Can you explain more about where you're seeing this problem, maybe with specific variants or an older VCF format version?

d-cameron commented 5 years ago

Can you explain more about where you're seeing this problem, maybe with specific variants or an older VCF format version?

I personally am not seeing it, but I've become a regular contributor to the VCF specifications themselves so am aware of the issues that get raised and the changes that are in the works. In this particular case, . is a valid value for the ALT field, but the specs themselves are not worded particular clearly.

VCFv4.2 section 1.4.1 intro text states:

There are 8 fixed fields per record. All data lines are tab-delimited. In all cases, missing values are specified with a dot (‘.’).

Further down in the 1.4.1.6 we have:

If ALT is ‘.’ (no variant) then this is −10log10 prob(variant), and if ALT is not ‘.’ this is −10log10 prob(no variant).

Edit: clarified that . is not actually an ALT allele

d-cameron commented 5 years ago

Note that technically . not an ALT allele itself, but it indicates that the ALT field is missing any value (e.g. unable to call due to insufficient coverage). This means that a missing value . must appear by itself in the ALT field and values such as A,C,. are not valid since it's the entire field the missing value applies to, not a single ALT allele (this is covered by the <*> ALT allele).

vobencha commented 5 years ago

Thanks @d-cameron . I think the choice of representation is partially due to NAs not being supported in DNAStringSetList but here is some additional background.

The last conversation I remember about this was in 2015 with Michael @lawremi and Vince @vjcitn . IIRC, we wanted to distinguish between ALTs that were missing vs undefined, specifically these cases

The conversation resulted in this commit:

commit c6873c0dd5c63daec0402c73fc4934abdc527499
Author: Valerie Obenchain <vobencha@fhcrc.org>
Date:   Tue Sep 22 17:52:43 2015 +0000

    vcf parsing:

    - '*' handled as missing ("")
    - 'I' handled as undefined (".")

So it was intentional that '.' and '*' are represented differently from 'I'. I think an empty character was chosen instead of NA for the missing values so they could be represented in a DNAStringSet, i.e.,

> DNAStringSetList(NA)
Error in width(x) : NAs in 'x' are not supported

I don't see the 'I' character mentioned as a valid ALT value in the vcf 4.2 specs ... possibly it was output from a (user's) variant caller being used at the time this change was made.

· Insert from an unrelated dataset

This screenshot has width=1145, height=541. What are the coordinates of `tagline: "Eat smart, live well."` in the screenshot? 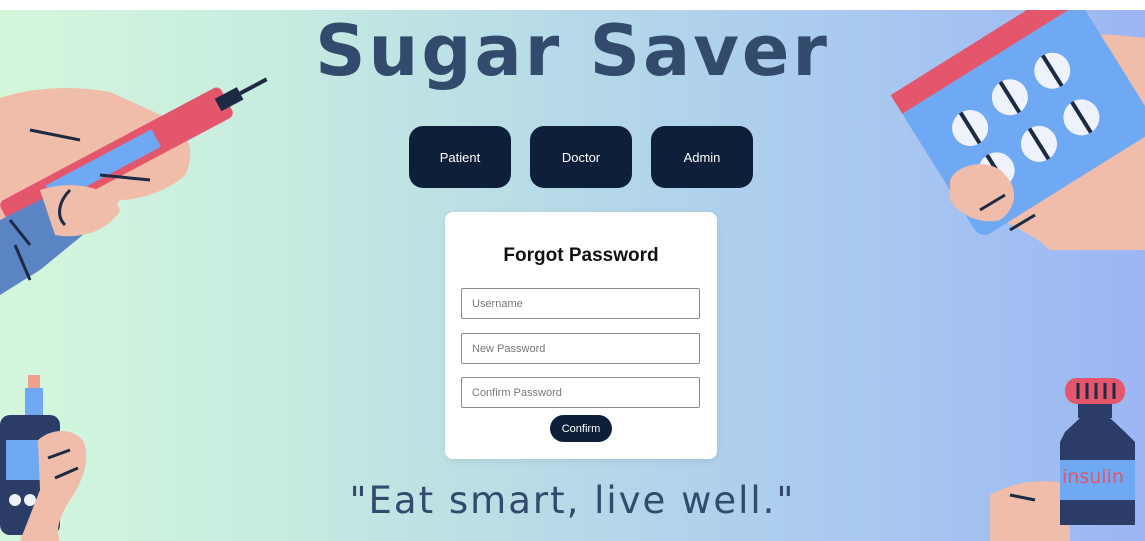 It's located at (572, 500).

vobencha commented 5 years ago

@d-cameron Any more comments on this or can we close this out?

d-cameron commented 5 years ago

I think an empty character was chosen instead of NA for the missing values so they could be represented in a DNAStringSet

That does really constrain your choices. Given empty shouldn't happen it does seem a reasonable choice as a NA proxy. The alternative of having different behaviour based on whether an SV is present seems like a terrible idea. Time to close this one out.